When she said nothing to him, silently moving in response, a surge of irritation coursed through him. Not until this moment did he realize how serious she was about severing the connection they’d only just created.

“You can’t simply stop talking to me.” He leaned forward to speak softly into her ear.

“I have not stopped speaking to you,” she argued, never turning around. “Perhaps I am merely quiet today because I am feeling a little—how do you say?—shell-shocked at the events of the past twenty-four hours.”

She peered over her shoulder at him as the line—at long last—began to move.

“I just don’t understand—” He jingled his change in his pocket, searching for the right words. “Whatever happened to the idea that there is no such thing as bad publicity?”

He didn’t understand how she could let her brother manipulate her like this when she was so smart and articulate about her business. He’d attended a panel discussion she’d given the day they’d been at sea between ports and she had impressed him with the scientific connections she drew between scents and emotions.

“That is a saying made by Americans for Americans. That may be true in New York, but it is not true here. The perfume world is small.”

“You mean, elitist and stuffy?” He didn’t say it to offend her, but how could she not see the downside of such an insular industry?

“That is not at all what I meant and I am quite sure you know it.” Danielle sighed as she edged forward.

Finally, she and Adam were signaled forward by ship security and were cleared after a few questions. Their room keys were reinstated along with their boarding passes, and Adam was glad he’d stood in the line since he hadn’t even realized his key card had been affected, as well.

“But you have to admit,” Adam pressed, “that to an outsider, the European fragrance industry might seem a kind of closed society to newcomers. Even Prestige doesn’t quite fit in.”

That fact was his only misgiving about going after the United Arab Emirates markets. There existed a global bias that sometimes perceived American companies as being too large and impersonal. Occasionally, Adam was subjected to the criticism that companies like Prestige were mercenary for going after new business with capitalistic zeal.

“I cannot speak to that, being an insider. But I can say that some people enjoy working with a small, family-owned company that doesn’t have to answer to endless corporate boards and complicated chains of command.” She stuffed her key in her bag after getting the all-clear from security. “I don’t think there’s anything elitist or stuffy about that.”
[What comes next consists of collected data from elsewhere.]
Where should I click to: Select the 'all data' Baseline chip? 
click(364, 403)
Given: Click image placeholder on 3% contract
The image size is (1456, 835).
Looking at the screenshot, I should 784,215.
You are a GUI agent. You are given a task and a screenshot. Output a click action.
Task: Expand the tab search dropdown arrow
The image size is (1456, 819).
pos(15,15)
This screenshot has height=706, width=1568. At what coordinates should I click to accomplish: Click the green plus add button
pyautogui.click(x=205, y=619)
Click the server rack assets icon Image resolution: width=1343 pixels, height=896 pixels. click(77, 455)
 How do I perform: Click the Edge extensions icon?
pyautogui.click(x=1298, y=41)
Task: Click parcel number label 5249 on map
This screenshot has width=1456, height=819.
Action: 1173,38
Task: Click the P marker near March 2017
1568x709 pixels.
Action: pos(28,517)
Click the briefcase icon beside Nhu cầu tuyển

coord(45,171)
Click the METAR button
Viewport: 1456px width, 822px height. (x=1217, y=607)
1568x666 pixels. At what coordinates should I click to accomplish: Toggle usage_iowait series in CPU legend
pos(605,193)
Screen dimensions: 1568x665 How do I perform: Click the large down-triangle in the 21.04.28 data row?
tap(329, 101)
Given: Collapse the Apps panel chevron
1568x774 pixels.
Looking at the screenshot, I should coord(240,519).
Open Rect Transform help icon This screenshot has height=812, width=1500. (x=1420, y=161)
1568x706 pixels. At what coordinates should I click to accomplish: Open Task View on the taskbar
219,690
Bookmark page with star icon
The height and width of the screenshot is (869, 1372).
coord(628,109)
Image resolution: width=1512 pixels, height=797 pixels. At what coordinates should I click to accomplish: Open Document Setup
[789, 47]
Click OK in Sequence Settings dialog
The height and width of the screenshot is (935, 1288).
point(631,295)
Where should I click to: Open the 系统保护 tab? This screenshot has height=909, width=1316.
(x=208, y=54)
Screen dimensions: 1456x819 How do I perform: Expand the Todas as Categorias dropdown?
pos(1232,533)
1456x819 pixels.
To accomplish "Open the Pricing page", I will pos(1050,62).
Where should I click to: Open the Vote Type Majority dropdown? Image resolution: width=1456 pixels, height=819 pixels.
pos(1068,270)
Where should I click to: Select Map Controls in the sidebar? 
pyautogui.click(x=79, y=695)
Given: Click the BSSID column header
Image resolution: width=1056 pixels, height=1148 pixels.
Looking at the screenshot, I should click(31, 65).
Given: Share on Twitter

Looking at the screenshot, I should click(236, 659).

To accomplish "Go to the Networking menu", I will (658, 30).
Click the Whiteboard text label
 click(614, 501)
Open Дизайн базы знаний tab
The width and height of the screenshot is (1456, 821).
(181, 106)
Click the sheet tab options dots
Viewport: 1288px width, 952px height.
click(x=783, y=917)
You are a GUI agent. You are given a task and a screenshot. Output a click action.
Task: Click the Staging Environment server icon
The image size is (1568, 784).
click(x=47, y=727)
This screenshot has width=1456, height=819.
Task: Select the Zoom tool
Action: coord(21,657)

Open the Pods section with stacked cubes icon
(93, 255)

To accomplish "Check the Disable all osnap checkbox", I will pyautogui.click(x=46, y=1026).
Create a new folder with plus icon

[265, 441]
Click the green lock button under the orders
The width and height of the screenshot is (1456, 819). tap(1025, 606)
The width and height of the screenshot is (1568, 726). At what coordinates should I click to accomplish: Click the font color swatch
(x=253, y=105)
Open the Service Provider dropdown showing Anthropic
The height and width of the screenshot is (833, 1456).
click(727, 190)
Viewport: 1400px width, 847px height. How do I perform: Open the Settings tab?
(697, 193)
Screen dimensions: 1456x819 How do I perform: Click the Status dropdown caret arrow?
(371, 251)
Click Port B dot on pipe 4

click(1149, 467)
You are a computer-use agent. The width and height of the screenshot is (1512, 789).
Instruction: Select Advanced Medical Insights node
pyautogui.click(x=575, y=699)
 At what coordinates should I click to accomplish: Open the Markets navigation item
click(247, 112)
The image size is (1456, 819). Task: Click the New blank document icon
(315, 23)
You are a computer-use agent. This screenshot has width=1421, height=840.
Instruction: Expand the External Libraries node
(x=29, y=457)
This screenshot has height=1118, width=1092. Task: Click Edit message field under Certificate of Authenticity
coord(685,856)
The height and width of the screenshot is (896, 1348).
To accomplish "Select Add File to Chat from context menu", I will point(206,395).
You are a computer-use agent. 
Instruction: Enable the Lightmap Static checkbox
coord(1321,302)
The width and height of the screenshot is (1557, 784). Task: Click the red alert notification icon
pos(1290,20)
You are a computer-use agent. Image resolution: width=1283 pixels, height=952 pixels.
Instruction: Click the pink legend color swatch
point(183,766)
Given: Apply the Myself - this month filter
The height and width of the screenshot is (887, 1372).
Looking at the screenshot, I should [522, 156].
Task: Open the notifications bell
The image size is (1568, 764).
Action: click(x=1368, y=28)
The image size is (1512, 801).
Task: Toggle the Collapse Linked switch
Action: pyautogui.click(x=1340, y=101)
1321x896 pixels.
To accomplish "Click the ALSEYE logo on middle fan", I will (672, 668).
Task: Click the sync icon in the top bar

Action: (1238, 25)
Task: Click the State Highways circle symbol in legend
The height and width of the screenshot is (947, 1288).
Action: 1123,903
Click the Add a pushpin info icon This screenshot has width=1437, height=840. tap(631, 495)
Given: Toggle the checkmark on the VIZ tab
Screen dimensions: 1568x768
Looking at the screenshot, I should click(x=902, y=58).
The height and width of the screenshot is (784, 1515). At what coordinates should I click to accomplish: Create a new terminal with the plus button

“Danielle, all I’m saying is that you are operating in a very narrow field. Don’t get me wrong, it’s one that I admire now. But I didn’t see its merits until I came on this cruise and experienced it for myself.”

He’d bitched and moaned big-time about hanging out with perfume snobs. But the people he’d met were very different from what he’d expected.

Danielle waited, silent. A few other returning passengers moved past them toward the elevators while they remained in the wide corridor.

“You might be glad to break out of your tight business circle some time. Maybe if the company were a little more diversified, you wouldn’t feel so bound by the more traditional atmosphere of the fragrance world.” He didn’t understand why she didn’t just tell her brother to go blow, but then he might not have all the facts.

“I understand,” she admitted, nodding finally as she readjusted her purse on her shoulder. “But I am not in a position to finance such big moves, much as I might enjoy those opportunities.”

Damn. He’d unwittingly injured her pride, forgetting about the financial hardships her company must have suffered after losing an important perfume formula to a competitor.

“Let me at least walk you to your room.” He steered her forward through the hallway. “You never told me who this guy was that stole the perfume recipe from you.”

He hated the idea of someone deceiving her. Hell, he didn’t even like the idea of someone else touching her. Their night together hadn’t done anything to ease the desire for her that had been growing ever since his first day on board. If anything, he only wanted her more.